» How to complete this task
In this exercise, every entry is to be transcribed exactly as written.

» Collected data
+-------+
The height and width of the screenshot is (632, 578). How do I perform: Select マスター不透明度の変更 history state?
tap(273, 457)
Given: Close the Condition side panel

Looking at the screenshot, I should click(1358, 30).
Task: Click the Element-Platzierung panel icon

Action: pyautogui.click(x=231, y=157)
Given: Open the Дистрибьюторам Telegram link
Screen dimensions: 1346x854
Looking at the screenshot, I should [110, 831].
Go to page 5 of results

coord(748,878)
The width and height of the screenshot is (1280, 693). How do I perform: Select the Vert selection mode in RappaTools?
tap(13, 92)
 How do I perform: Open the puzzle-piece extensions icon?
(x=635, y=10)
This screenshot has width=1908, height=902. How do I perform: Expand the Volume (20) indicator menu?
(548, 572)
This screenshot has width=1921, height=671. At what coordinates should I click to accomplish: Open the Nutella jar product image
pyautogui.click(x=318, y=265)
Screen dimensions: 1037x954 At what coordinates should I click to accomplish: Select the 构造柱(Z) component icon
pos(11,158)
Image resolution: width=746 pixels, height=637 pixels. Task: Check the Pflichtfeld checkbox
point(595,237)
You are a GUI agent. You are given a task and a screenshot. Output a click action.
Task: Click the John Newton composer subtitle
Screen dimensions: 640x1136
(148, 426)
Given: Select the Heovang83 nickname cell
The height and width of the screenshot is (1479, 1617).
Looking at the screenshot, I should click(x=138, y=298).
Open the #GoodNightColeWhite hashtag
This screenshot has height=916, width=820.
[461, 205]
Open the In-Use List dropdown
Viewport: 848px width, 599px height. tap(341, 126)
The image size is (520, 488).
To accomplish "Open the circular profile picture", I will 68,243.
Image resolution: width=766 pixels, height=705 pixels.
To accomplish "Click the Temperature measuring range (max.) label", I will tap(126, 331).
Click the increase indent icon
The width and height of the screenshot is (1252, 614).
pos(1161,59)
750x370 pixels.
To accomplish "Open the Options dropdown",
+-------+
» Response area
The height and width of the screenshot is (632, 578). How do I perform: Select マスター不透明度の変更 history state?
tap(273, 457)
Given: Close the Condition side panel

Looking at the screenshot, I should click(1358, 30).
Task: Click the Element-Platzierung panel icon

Action: pyautogui.click(x=231, y=157)
Given: Open the Дистрибьюторам Telegram link
Screen dimensions: 1346x854
Looking at the screenshot, I should [110, 831].
Go to page 5 of results

coord(748,878)
The width and height of the screenshot is (1280, 693). How do I perform: Select the Vert selection mode in RappaTools?
tap(13, 92)
 How do I perform: Open the puzzle-piece extensions icon?
(x=635, y=10)
This screenshot has width=1908, height=902. How do I perform: Expand the Volume (20) indicator menu?
(548, 572)
This screenshot has width=1921, height=671. At what coordinates should I click to accomplish: Open the Nutella jar product image
pyautogui.click(x=318, y=265)
Screen dimensions: 1037x954 At what coordinates should I click to accomplish: Select the 构造柱(Z) component icon
pos(11,158)
Image resolution: width=746 pixels, height=637 pixels. Task: Check the Pflichtfeld checkbox
point(595,237)
You are a GUI agent. You are given a task and a screenshot. Output a click action.
Task: Click the John Newton composer subtitle
Screen dimensions: 640x1136
(148, 426)
Given: Select the Heovang83 nickname cell
The height and width of the screenshot is (1479, 1617).
Looking at the screenshot, I should click(x=138, y=298).
Open the #GoodNightColeWhite hashtag
This screenshot has height=916, width=820.
[461, 205]
Open the In-Use List dropdown
Viewport: 848px width, 599px height. tap(341, 126)
The image size is (520, 488).
To accomplish "Open the circular profile picture", I will 68,243.
Image resolution: width=766 pixels, height=705 pixels.
To accomplish "Click the Temperature measuring range (max.) label", I will tap(126, 331).
Click the increase indent icon
The width and height of the screenshot is (1252, 614).
pos(1161,59)
750x370 pixels.
To accomplish "Open the Options dropdown",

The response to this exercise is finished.